Os dados foram recolhidos num inquérito feito em 2009, depois das eleições, no âmbito do projecto Comportamento eleitoral e atitudes políticas dos portugueses, do Instituto de Ciências Sociais da Universidade de Lisboa.
A amostra de 1317 pessoas é representativa da população portuguesa. E mostra como votaram os eleitores mais novos. Mais de metade (50,7 por cento) votaram PS, 13,4 por cento no Bloco de Esquerda e nove por cento no CDS-PP. Estes três partidos receberam neste grupo mais votos do que noutras faixas etárias.
Mas o mais surpreendente é este aparente paradoxo: como se explica que esta população mostre mais interesse em política e seja, ao mesmo tempo, a que mais se abstém? Entre os 35-44 anos a abstenção situou-se nos 24 por cento e entre os eleitores com pelo menos 45 anos nos 15,7 por cento - percentagem mais baixas, portanto. "Há uma desidentificação dos jovens com os partidos políticos que existem. Mesmo tendo em conta que em 2009 apareceram novos movimentos - que, como se vê pelos votos, não suscitaram grande interesse", diz Marina Costa Lobo, investigadora do projecto.
"O interesse pela política está associado a maiores níveis de escolaridade", continua. E os mais jovens são mais escolarizados, o que se reflecte nas suas atitudes. Como também se reflecte o facto de serem menos sindicalizados e menos religiosos. "A sindicalização e a religiosidade sempre funcionaram como agentes de socialização política" no sentido mais tradicional.

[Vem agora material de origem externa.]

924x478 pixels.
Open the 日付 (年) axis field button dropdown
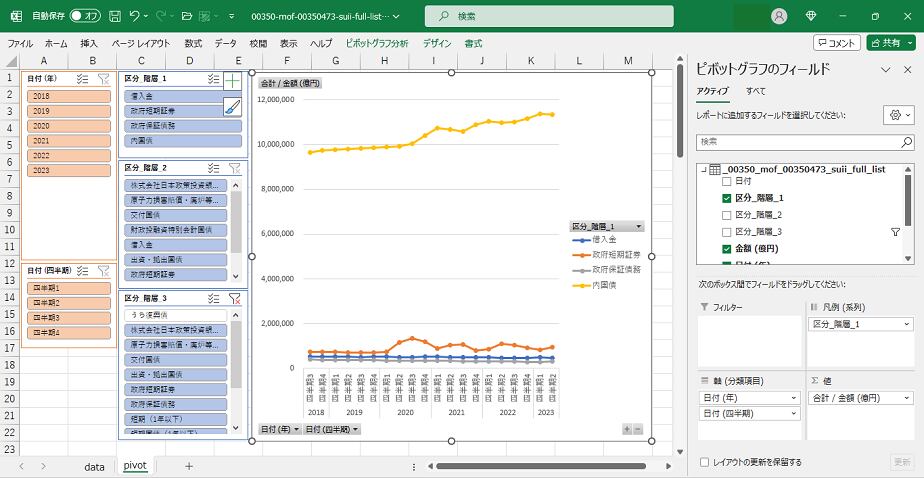point(278,429)
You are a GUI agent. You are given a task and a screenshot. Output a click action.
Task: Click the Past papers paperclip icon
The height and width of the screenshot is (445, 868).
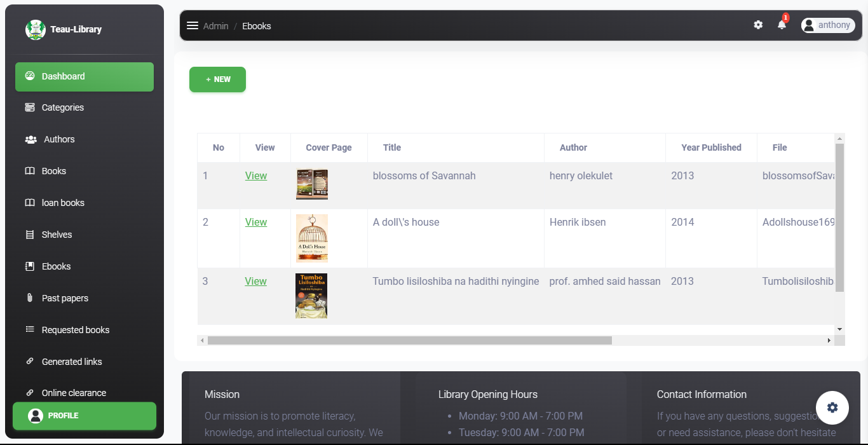[30, 298]
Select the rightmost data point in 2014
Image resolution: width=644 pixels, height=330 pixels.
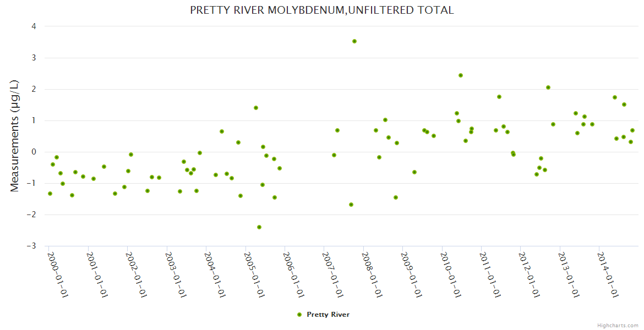coord(632,130)
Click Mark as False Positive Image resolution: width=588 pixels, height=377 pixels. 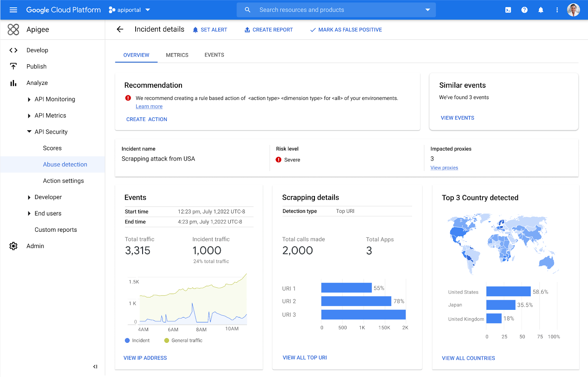click(x=346, y=30)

O inquérito, cujos resultados não foram ainda publicados, confrontava ainda os eleitores com uma ideia que tem alguns adeptos: "Há quem diga que em quem as pessoas votam não faz qualquer diferença no curso dos acontecimentos." Resultado: 74 por cento dos que pertencem à geração mais jovem estavam convencidos do contrário. Não havendo grandes diferenças entre gerações, a que pertencia aos 18-34 era a que mais acreditava nisso.